Setting a high mismatch_ratio therefore results in tree sequences with more
recurrent mutations and fewer recombinations (and edges). Setting a low value
results in tree sequences with more recombination events and edges, and fewer
mutations. In the limit, as the mismatch_ratio tends to zero, only one mutation
will be inferred per variable site. This is the default behaviour if no
recombination_rate is given or if there is only one inference site.
Alternatively, if recombination_rate is set, mismatch_ratio defaults to
1, which has been shown to give reasonable results in simulated inference of
human-like data with error.  As a rough guide, such simulations recommend
mismatch ratios between 1e-3 and 1e3.
Path compression#
The path_compression setting is used to further minimise recombination events
by looking for shared recombination breakpoints. A shared
breakpoint exists if a set of children share a breakpoint in the same position,
and they also have identical parents to the left of the breakpoint and identical
parents to the right of the breakpoint. Rather than supposing that these
children experienced multiple identical recombination events in parallel, we can
reduce the number of ancestral recombination events by postulating a “synthetic
ancestor” with this breakpoint, existing at a slightly older point
in time, from whom all the children are descended at this genomic position. We
call the algorithm used to implement this addition to the ancestral copying
paths, “path compression”.
Match ancestors#
Matching ancestors is dependent on the time allocated to each ancestor; an ancestor can only copy from any older ancestor. For each ancestor, we find the most likely path through older ancestors: that is the path that maximises the product of the probabilities of recombination and mismatch over all sites.
Todo
Schematic of the ancestors copying process.
The copying path for each ancestor then describes its ancestry at every
point in the sequence: from a genealogical perspective, we know its
parent node. This information is encoded precisely as an
edge in a tree sequence.
Thus, we refer to the output of this step as the “ancestors tree sequence”,
which is conventionally stored in a file ending with .ancestors.trees.
Match samples#
The final phase of a tsinfer inference consists of a number steps:
- The first (and usually most time-consuming) is to find copying paths for our sample haplotypes through the ancestors. Each copying path corresponds to a set of tree sequence edges in precisely the same way as for ancestors, and the path compression algorithm can be equally applied here. 

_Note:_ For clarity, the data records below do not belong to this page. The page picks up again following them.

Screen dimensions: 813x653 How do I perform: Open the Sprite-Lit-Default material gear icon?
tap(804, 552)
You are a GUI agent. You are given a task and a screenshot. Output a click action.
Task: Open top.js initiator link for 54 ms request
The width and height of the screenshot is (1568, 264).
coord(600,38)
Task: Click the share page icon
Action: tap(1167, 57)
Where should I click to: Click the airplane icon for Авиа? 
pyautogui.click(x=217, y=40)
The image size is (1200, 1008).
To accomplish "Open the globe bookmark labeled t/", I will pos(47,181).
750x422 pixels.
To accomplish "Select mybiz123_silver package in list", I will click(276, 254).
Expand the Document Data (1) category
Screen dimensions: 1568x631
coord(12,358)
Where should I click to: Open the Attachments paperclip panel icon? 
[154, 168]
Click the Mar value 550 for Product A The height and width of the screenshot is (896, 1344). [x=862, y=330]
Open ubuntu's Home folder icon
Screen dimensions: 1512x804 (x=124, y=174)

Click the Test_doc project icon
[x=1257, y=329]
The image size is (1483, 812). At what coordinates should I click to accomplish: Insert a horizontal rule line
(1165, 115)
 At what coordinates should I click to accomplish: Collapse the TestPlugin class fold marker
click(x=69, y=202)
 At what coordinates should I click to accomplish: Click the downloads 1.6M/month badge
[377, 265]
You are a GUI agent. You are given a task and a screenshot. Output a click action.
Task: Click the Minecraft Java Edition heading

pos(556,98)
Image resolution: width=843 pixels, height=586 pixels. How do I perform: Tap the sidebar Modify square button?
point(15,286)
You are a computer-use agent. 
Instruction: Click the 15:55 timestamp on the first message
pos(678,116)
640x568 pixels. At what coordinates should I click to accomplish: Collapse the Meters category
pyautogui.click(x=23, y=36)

- As we only use a subset of the available sites for inference (excluding by default any sites that are fixed, singletons, or where the ancestral state is unknown) we then place mutations on the inferred trees in order to represent the information at these sites. This is done using - tskit.Tree.map_mutations().
- Post-process the final tree sequence to a. modify the oldest ancestors in the tree sequence, in particular, by taking the single “grand MRCA” containing entirely ancestral states that - tsinferuses to provide a baseline ancestor for the matching algorithm, and splitting it into separate ancestral genomic fragments. b. remove topology at positions before the first site and one genomic unit after the last site, to avoid extrapolating genealogical patterns into regions for which we have no data. c. remove ancestral paths that do not lead to any of the samples by- simplifyingthe final output. When simplifying, we keep non-branching (“unary”) nodes, as they indicate ancestors which we have actively inferred, and for technical reasons keeping unary ancestors can also lead to better compression. Note that this means that not every internal node in the inferred tree sequence will correspond to a coalescent event.
Todo
1. Describe path compression here and above in the ancestors
   section
2. Describe the structure of the output tree sequences; how the
   nodes are mapped, what the time values mean, etc.